Convert the lines from the line with "The height and" to the line with "tap(1454, 30)" into a Markdown table with the columns Row and Line, skipping blank lines and leaving out the pictures.

• **SUPPLIED DATA**
>>>>

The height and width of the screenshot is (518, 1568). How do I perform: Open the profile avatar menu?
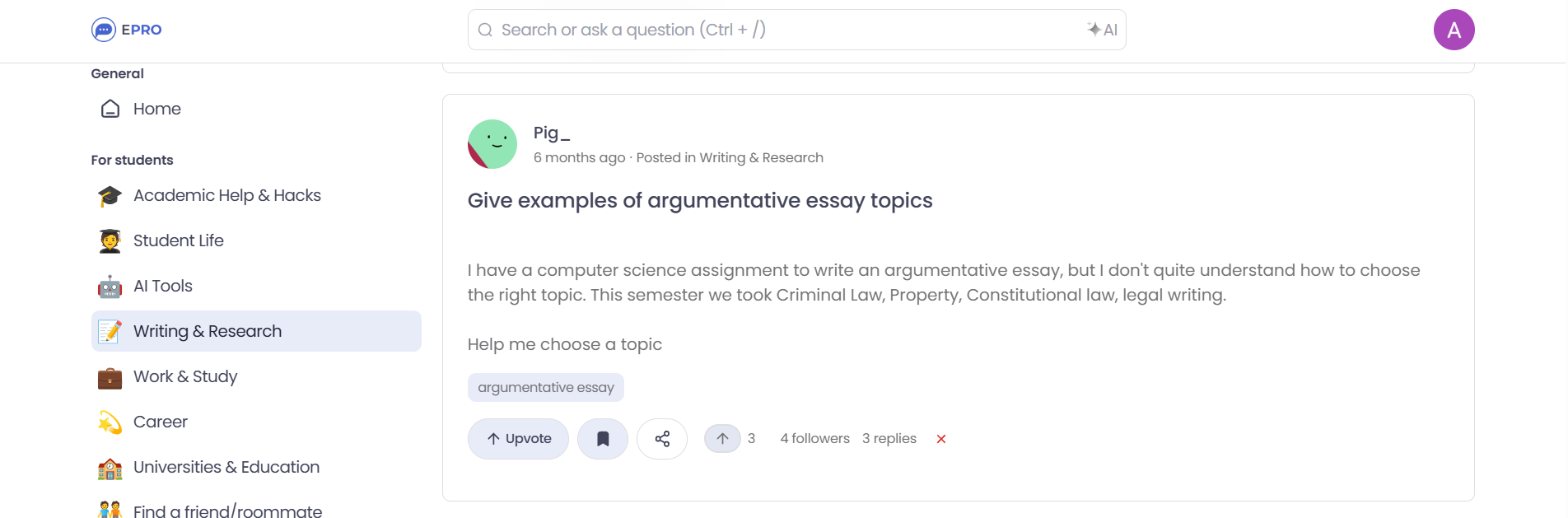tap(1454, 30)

<<<<
>>>>

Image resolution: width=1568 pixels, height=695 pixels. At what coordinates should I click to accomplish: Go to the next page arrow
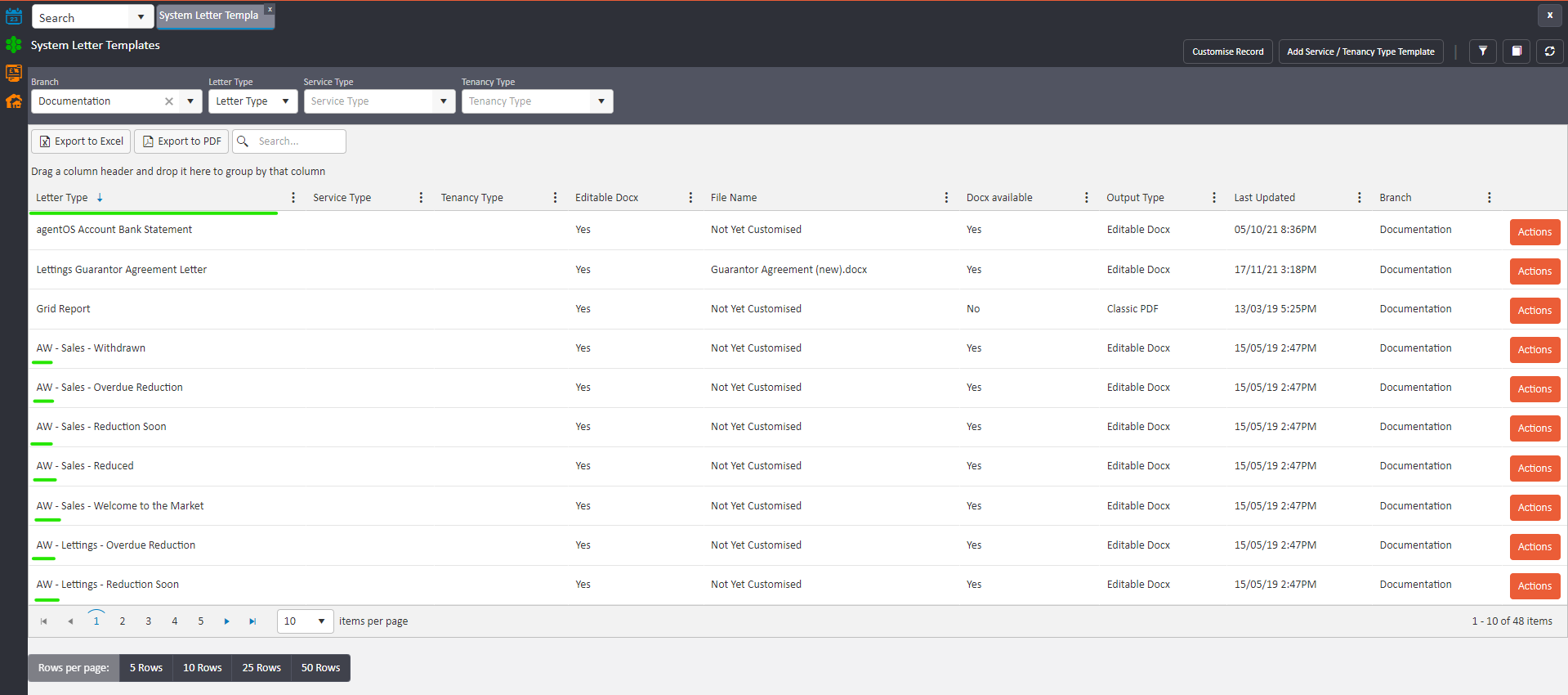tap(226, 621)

<<<<
>>>>

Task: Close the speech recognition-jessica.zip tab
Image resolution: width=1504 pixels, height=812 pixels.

<<<<

• **ANSWER BELOW**
| Row | Line |
|---|---|
| 1 | The height and width of the screenshot is (518, 1568). How do I perform: Open the profile avatar menu? |
| 2 | tap(1454, 30) |